Goal of the exercise:
Print, exactly as written, the line in the entries below that contains "Task: Click the 13:45 timestamp" and every line after it up to and including the last. Omit pictures.

Material supplied:

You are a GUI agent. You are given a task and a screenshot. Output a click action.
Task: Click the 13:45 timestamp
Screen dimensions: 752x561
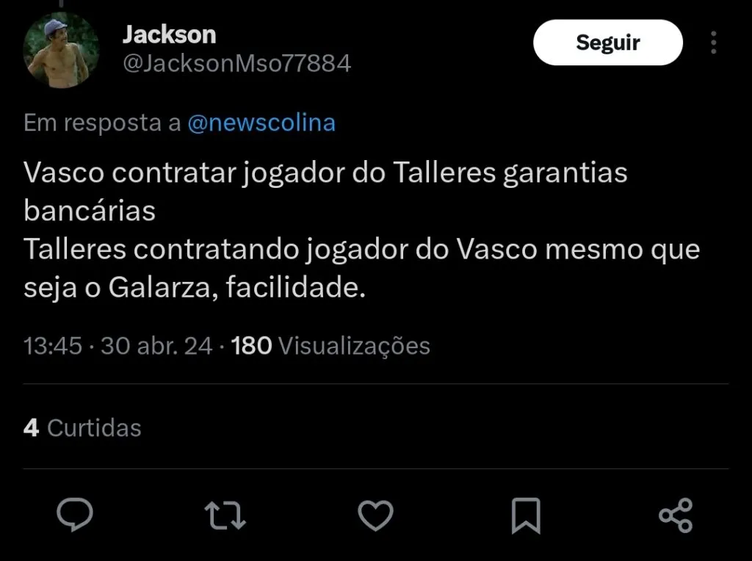click(x=53, y=346)
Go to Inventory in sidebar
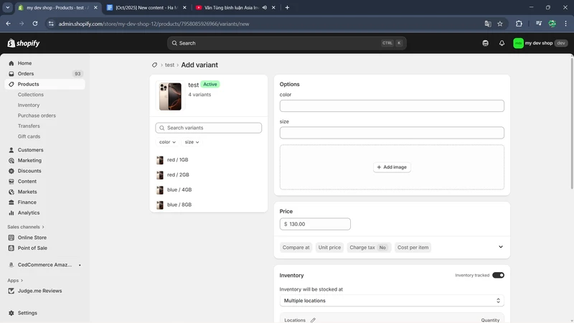 click(29, 105)
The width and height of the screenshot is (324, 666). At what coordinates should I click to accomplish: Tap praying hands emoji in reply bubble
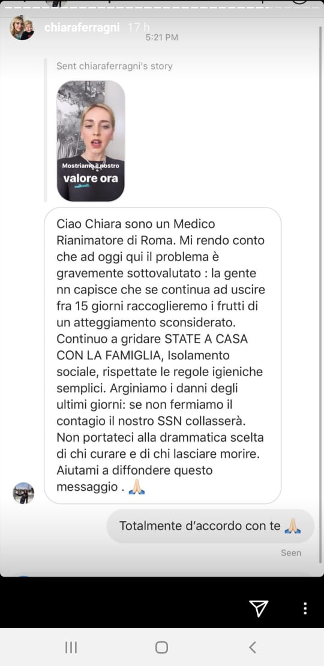(293, 526)
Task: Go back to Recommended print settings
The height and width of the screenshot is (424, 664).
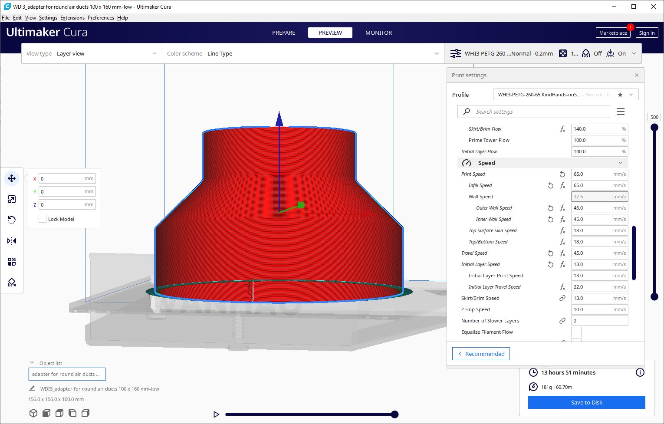Action: (x=480, y=354)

Problem solution:
Task: Click the 13:45 timestamp
Screen dimensions: 752x561
click(x=53, y=346)
Go to Inventory in sidebar
 click(29, 105)
The width and height of the screenshot is (324, 666). At what coordinates should I click to accomplish: Tap praying hands emoji in reply bubble
(293, 526)
Task: Go back to Recommended print settings
The height and width of the screenshot is (424, 664).
Action: (x=480, y=354)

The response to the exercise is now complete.